ESCOLA PAULISTA DA MAGISTRATURA
4º Curso de Pós-Graduação “Lato
Sensu” – Especialização em Direito do Consumidor
MÓDULO 2 - Seminário 16, de 14/8/2014
Garantia legal e Contratual e
Excludentes de Responsabilidade Civil no CDC
1.
Havendo
garantia legal (CDC, art. 24) e garantia contratual (CDC, art. 50), os prazos das
garantias correm simultaneamente ou sucessivamente?
O
consumidor possui prazo para realizar reclamação referente aos
produtos/serviços adquiridos, sendo que para o defeito aparente ou de fácil
constatação (produtos riscados, com mau funcionamento), o prazo é de 30 dias
para bens ou serviços não duráveis e de 90 dias para bens ou serviços duráveis.
A
contagem do prazo tem início a partir da efetiva entrega do produto ou,
tratando-se de serviço, após sua total execução. Exceto quando se tratar de
vício oculto, pois neste caso o prazo será computado a partir do conhecimento
deste.
Vale
lembrar que em tais prazos estão elencados no Código de Defesa do Consumidor e
representam prazos de “garantia legal”, ou seja, aquela que é gratuita, pois
decorre da lei e não pode em hipótese alguma ser afastada, pois é vedada a
exoneração contratual do fornecedor (Art. 24, do CDC).
Existe
também a “garantia contratual”, que é complementar à garantia legal e é
estipulada pelo próprio fornecedor, que não tem essa obrigação, mas, assumindo
a responsabilidade, deve cumpri-la. Ela deve ser firmada mediante termo
escrito, com definição das limitações e restrições do direito desta garantia
(Art. 50, Parágrafo Único, do CDC).
Segundo a Ministra Nancy Andriguie e o entendimento
majoritário da jurisprudência e doutrina, a garantia contratual não engloba a
legal, devendo sim ser acrescida, sendo
os prazos contados sucessivamente de modo que deve-se esgotar primeiramente o
prazo da garantia contratual e só depois dar início à contagem do prazo da
garantia legal. Caso o fornecedor livremente estipule o prazo de 1 ano
de garantia contratual, ela corresponderá a 1 ano + 90 dias, para bens
duráveis, ou 30 dias, para não duráveis
1.
Cuidando-se produto adquirido no exterior (p. ex. celular, veículo)

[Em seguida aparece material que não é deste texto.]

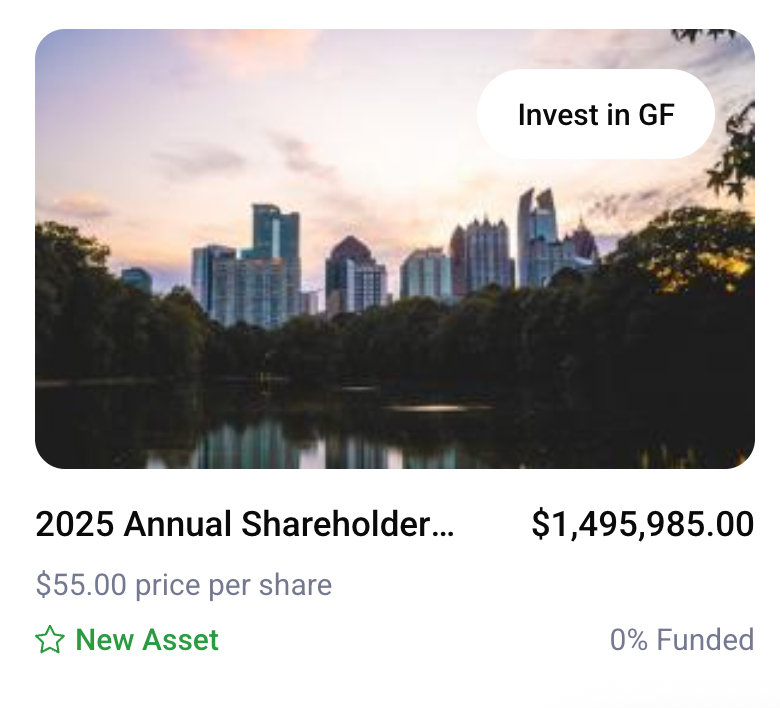The height and width of the screenshot is (708, 780).
Task: Click the green New Asset label
Action: pyautogui.click(x=147, y=640)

e havendo fornecedor do mesmo grupo instalado no Brasil, responde este pela garantia
legal? E pela contratual?
Na
aquisição de produtos do exterior, pelo consumidor, sem intervenção de
terceiros (importadores),
o fato, por si só, da existência de fornecedor do mesmo grupo no Brasil, não
impõe qualquer obrigatoriedade
ao fornecedor nacional de responder pelos vícios em tais produtos, não é
condição apta a integrar tal fornecedor no rol solidário de responsabilidade,
vinculada à garantia legal.
A
Lei de Consumo, que inegavelmente possui como ingrediente de sua receita, o
fator costume, também por isto, restringe sua abrangência aos produtos
produzidos no território brasileiro, pois, em regra, a legislação do país
estrangeiro, amolda-se às peculiaridades de seu povo, divergindo,
necessariamente, da nossa legislação, tornando assim, apenas os produtos
adquiridos no território brasileiro, ainda que importados, alvos da garantia
legal.
Quanto
à garantia contratual, considera-se válida sua abrangência no território
brasileiro, somente se, o contrato original contemplar a previsão de tal
cobertura especificamente no território brasileiro, principalmente pela
obediência às formalidades exigidas a tal garantia, consoante regra do Código
de Defesa do Consumidor:
Art.
50 . A garantia contratual é complementar à legal e será conferida mediante
termo escrito.
Parágrafo
único: O termo de garantia ou equivalente deve ser padronizado e esclarecer, de
maneiro adequada, em que consiste a mesma garantia, bem como a forma, o prazo e
o lugar em que pode ser exercitada... (g.n.)
Ocorre
que, muitos posicionamentos recentes tem admitido a aplicação da garantia
contratual, mesmo que essa não tenha sido expressamente delimitada no contrato,
ou seja, se não houver qualquer exclusão no sentido da cobertura internacional,
o representante da marca no Brasil teria que garantir aquele produto, pois se
ele tem o bônus de comercializar a marca, também teria que ter o ônus de
garantir o produto adquirido pelo consumidor.
2.
Cuidando-se de vício oculto, qual é o prazo máximo a ser
considerado para a permanência da garantia legal do fornecedor? Seria aplicável
o disposto no art. 445, p. 1°, do Código Civil? Seria aplicável o disposto no
art. 27 do CDC? Haveria outro critério para busca do prazo máximo? P. ex., qual
seria o prazo máximo de responsabilidade pela garantia legal no caso de vício
oculto na venda de uma geladeira? E de um veículo?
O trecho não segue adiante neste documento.